The differences between the two accounting procedures grew out of the collapse in the real estate market because of sky-high interest rates in the early 1980s. Federal regulators quickly saw that the number of possible S&L; failures could wipe out the Federal Savings and Loan Insurance Corp., which insures deposits up to $100,000. They came up with a host of accounting principles that pumped up an institution’s net worth, a critical factor in a S&L;’s condition.

William J. Crawford, California’s savings and loan commissioner, said such measures artificially bloat net worth and hide the true conditions of savings institutions.

Net Worth, Net Loss

“One company in Orange County has a RAP net worth of $17 million and a GAAP net worth of minus $4 million and is losing $2 million a year and can do that for the next five years,” said Ed Carpenter, a Newport Beach financial institutions’ consultant declining to identify the institution.

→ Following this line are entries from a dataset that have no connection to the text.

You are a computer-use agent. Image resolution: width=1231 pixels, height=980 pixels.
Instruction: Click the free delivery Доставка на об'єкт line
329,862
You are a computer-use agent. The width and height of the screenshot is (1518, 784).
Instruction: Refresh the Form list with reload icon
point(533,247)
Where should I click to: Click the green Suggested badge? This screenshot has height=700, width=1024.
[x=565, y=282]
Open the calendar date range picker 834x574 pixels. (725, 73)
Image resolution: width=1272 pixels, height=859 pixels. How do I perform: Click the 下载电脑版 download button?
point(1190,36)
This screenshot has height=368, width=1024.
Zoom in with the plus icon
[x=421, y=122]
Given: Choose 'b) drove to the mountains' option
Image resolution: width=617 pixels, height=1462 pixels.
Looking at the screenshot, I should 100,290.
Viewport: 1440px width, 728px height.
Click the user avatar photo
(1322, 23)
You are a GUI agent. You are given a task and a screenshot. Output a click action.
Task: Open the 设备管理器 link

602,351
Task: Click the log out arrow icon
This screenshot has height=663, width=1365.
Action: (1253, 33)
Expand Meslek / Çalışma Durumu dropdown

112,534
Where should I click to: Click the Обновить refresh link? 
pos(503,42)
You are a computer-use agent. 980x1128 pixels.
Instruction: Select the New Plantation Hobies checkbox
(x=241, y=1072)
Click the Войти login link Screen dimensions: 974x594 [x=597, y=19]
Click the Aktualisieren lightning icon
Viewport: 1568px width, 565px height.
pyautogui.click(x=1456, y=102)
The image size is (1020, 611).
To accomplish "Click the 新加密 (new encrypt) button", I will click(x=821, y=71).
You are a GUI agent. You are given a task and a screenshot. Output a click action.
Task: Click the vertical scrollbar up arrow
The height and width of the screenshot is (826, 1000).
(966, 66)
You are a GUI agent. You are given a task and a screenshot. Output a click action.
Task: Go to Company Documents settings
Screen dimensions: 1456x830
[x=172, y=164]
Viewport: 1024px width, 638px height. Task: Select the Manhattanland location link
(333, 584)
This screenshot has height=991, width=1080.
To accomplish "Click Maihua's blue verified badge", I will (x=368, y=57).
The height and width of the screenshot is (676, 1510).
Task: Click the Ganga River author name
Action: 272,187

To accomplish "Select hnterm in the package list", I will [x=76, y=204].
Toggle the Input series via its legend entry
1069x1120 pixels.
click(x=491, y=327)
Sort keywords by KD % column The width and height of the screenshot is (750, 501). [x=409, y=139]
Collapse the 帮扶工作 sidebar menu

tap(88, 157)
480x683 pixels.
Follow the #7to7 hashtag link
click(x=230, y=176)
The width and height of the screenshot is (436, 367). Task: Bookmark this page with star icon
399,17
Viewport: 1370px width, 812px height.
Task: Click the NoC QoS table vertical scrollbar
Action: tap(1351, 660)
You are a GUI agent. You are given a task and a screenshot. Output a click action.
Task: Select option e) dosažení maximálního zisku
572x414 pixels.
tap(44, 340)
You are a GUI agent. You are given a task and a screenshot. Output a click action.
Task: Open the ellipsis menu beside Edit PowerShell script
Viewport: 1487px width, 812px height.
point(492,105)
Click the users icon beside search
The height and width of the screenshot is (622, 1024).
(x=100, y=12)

With the bust in the real estate market behind them and the interest rates brought back to earth, savings institutions are facing their biggest problems in maintaining good management and good profit margins between the interest they pay and the interest they earn, Findley, the consultant, said.

Yet some institutions, he said, are doing things that could hurt them, such as lending more money than they have in deposits. Those S&Ls; have to borrow the money themselves to make the loans, and they usually pay higher interest for money they borrow from federal and private credit agencies. Such a practice could impair earnings and net worth, Findley said.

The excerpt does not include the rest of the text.